[caption id="attachment_344593" align="aligncenter" width="576" caption="tribunnews.com"][/caption]
Untuk kesekian kalinya pasal karet tindak pidana pencemaran nama baik dalam UU ITE lagi-lagi memakan "korban." Kali ini korbannya adalah Fadli Rahim, seorang Pegawai Negeri di Dinas Pariwisata dan Kebudayaan Kabupaten Gowa.
Ironisnya, kasus yang mendera Fadli, bukan hanya "memaksanya" untuk bertanggung jawab secara pidana. Tetapi harus pula menerima "hukuman" berupa penurunan pangkat kepegawaian atas dirinya, dari pangkat golongan III B turun ke pangkat golongan III A. Tidak sampai di situ saja, Bupati Gowa juga menggunakan "alat kekuasaannya" melakukan "aksi balas dendam" atas perbuatan Fadli. Bupati Gowa pun menerbitkan SK mutasi terhadap ibu Fadli yang berprofesi sebagai Guru bahasa Inggris di Kabupaten itu.
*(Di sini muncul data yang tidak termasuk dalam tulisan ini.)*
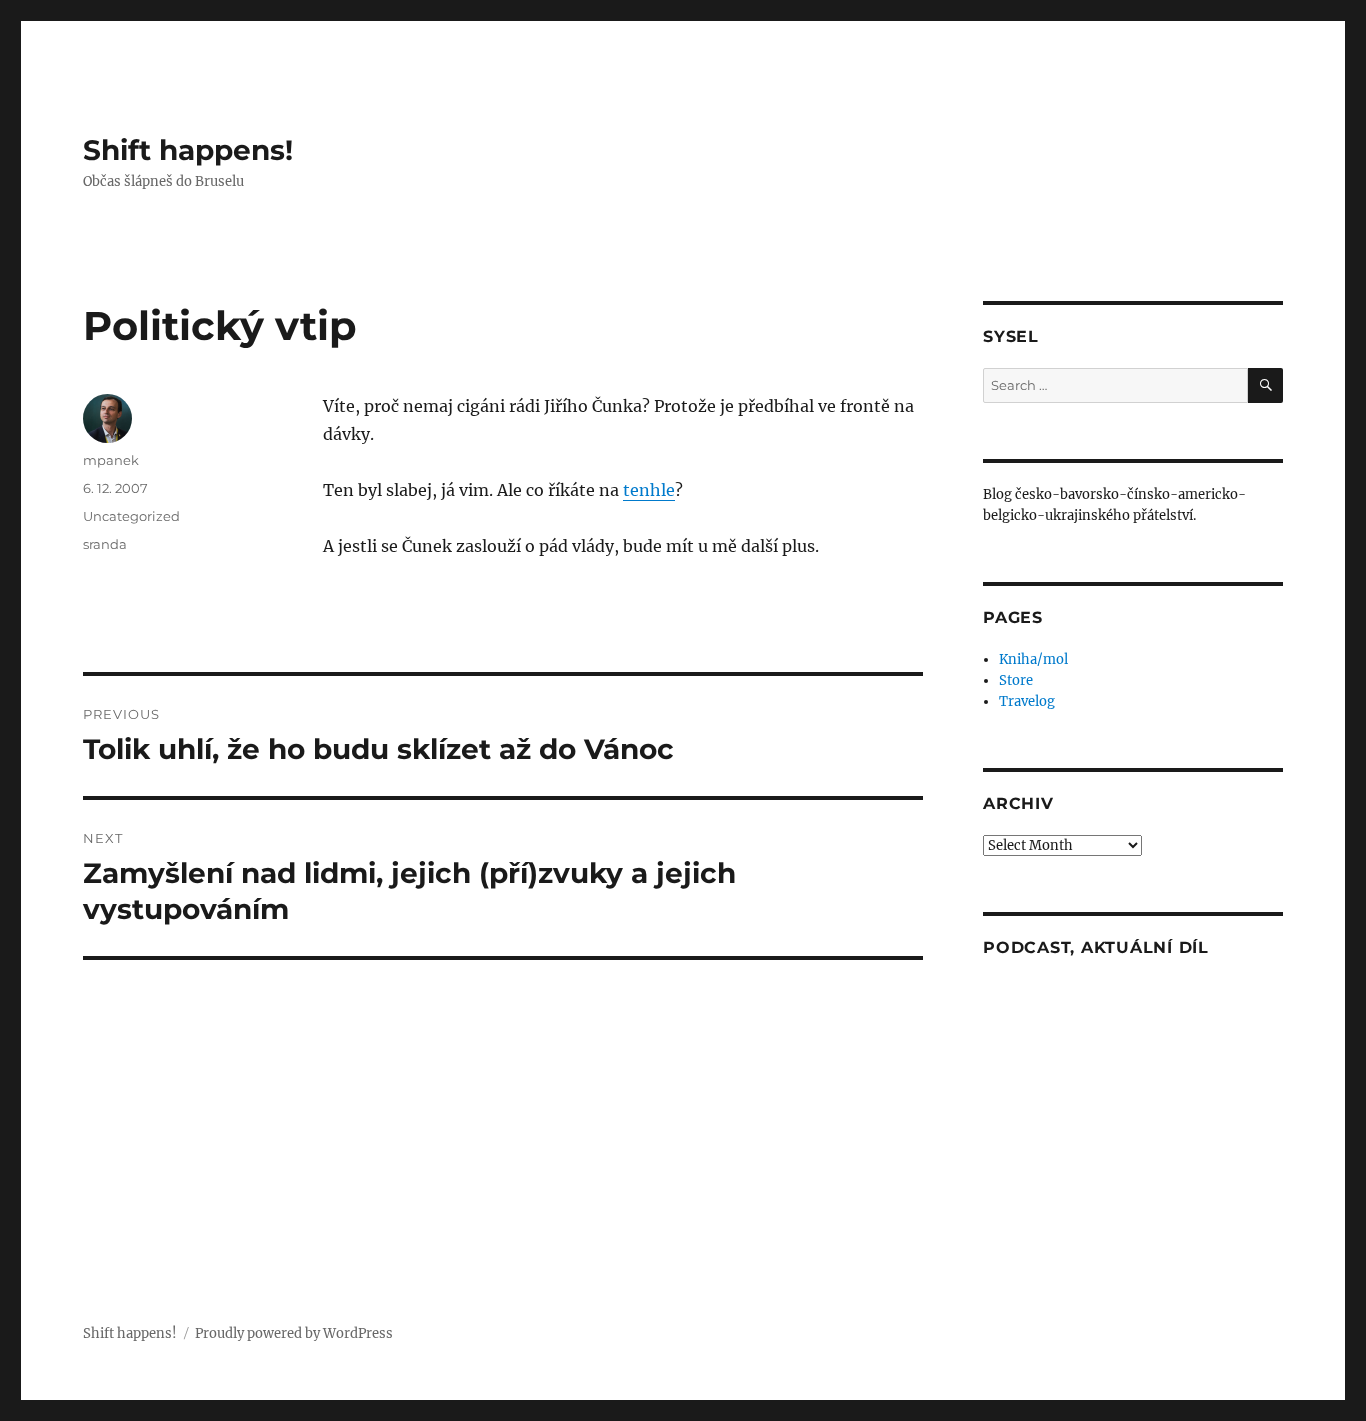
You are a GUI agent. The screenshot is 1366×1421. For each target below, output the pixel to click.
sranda (105, 544)
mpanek (111, 460)
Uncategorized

Dalam perspektif hukum pidana, terutama berdasarkan UU ITE, yakni Pasal 27 ayat 3 yang menjerat Fadli atas perbuatannya. Di tengah suasana kebebasan ekspresi yang ditunjang dengan media sosial sehingga gampang di akses oleh siapapun, eksistensi pasal tersebut menjadi pasal karet yang dengan gampang menjerat bagi siapa saja. Oleh karena itu, dalam tulisan ini penting untuk diuraikan batasan keberlakuan dapat diterapkannya ketentuan tersebut.
Mencegah Pasal Karet
Pasal 27 ayat 3 UU ITE berdasarkan bunyi pasalnya menegaskan "perbuatan yang dilarang berdasarkan UU ITE --- setiap orang dengan sengaja dan tanpa hak mendistribusikan dan/atau mentransmisikan dan/atau membuat dapat diaksesnya informasi elektronik dan/atau dokumen elektronik yang memiliki muatan penghinaan dan atau pencemaran nama baik."
Ketentuan Pencemaran nama baik dalam UU ITE dapat dikatakan dengan gampangnya akan diproses secara pidana terhadap siapa saja yang menulis di media online. Beruntung saja, berkat adanya uji materil UU ITE (Pasa27 ayat 3) ke MK, sehingga pasal karet ini yang begitu gampang "mengkriminalkan" siapa saja, dapat dicegah "elastisitasnya". (Baca Juga: Fadli Rahim dan Pasal Karet UU ITE)
Berdasarkan Putusan MK No 50/PUU-VI/2008 menegaskan bahwa Pasal 27 ayat 3 UU ITE merupakan delik aduan. Bahkan dalam pertimbangan MK butir (3.17.1) menguraikan lebih lanjut bahwa Pasal 27 ayat 3 UU ITE merupakan satu kesatuan bangunan sistem hukum dengan Pasal 310 dan Pasal 311 KUHP. Yang mana pasal pencemaran nama baik dalam KUHP merupakan genus delicht atas Pasal 27 ayat 3 UU ITE.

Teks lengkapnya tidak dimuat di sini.